== Exercise description ==
Leave the images out, and otherwise write out each entry exactly.

[Start of section]

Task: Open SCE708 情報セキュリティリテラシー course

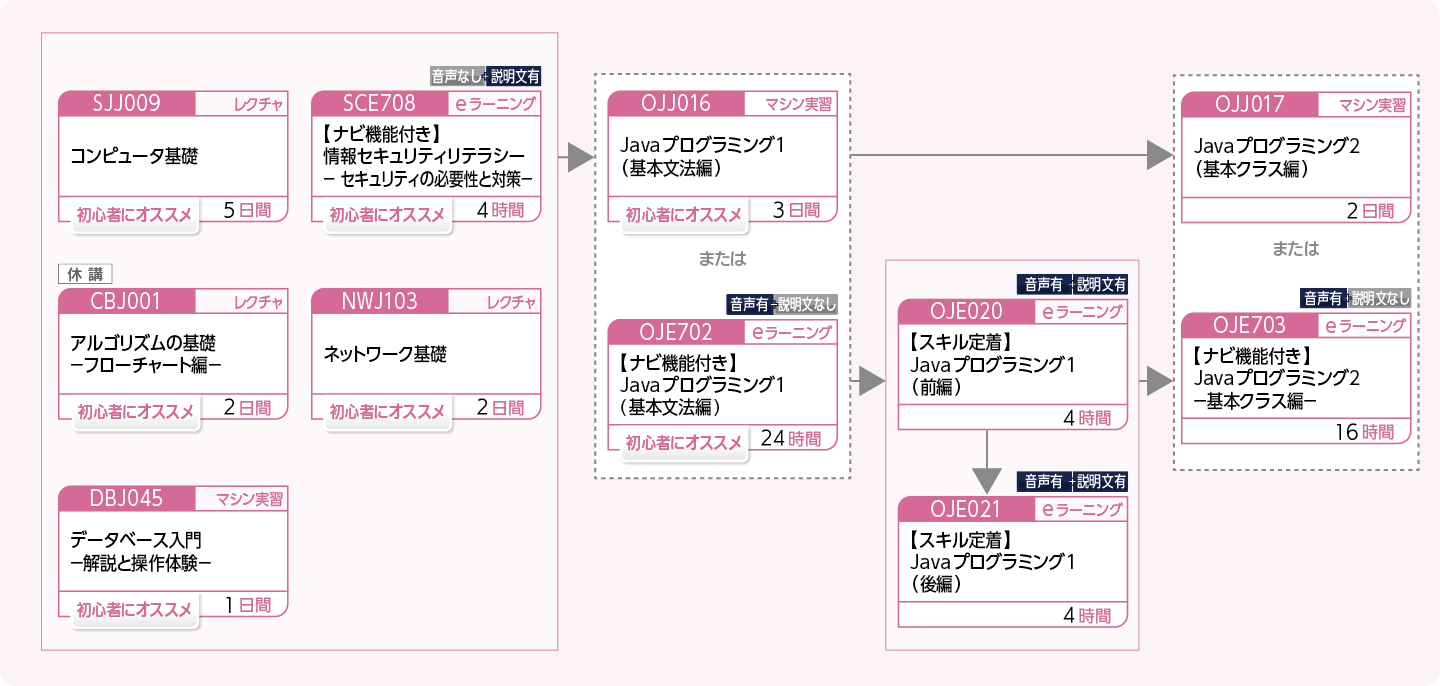Action: [426, 156]
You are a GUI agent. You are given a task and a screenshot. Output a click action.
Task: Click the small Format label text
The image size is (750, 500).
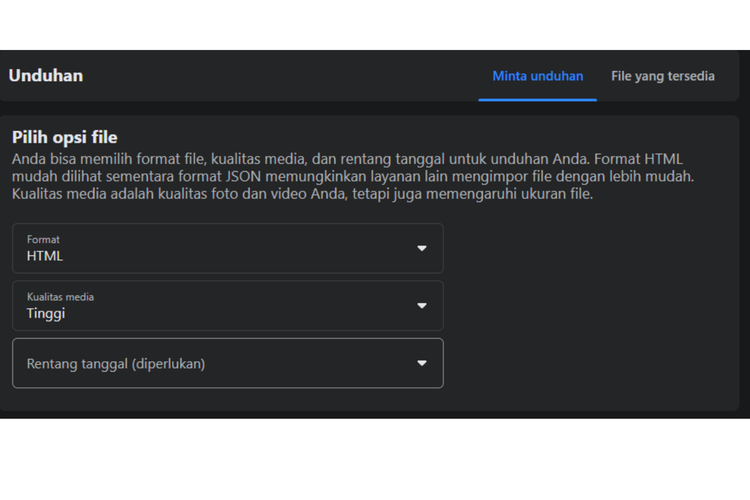click(x=43, y=240)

[End of section]

== Answer box ==
Task: Open SCE708 情報セキュリティリテラシー course

Action: [426, 156]
You are a GUI agent. You are given a task and a screenshot. Output a click action.
Task: Click the small Format label text
The image size is (750, 500).
click(x=43, y=240)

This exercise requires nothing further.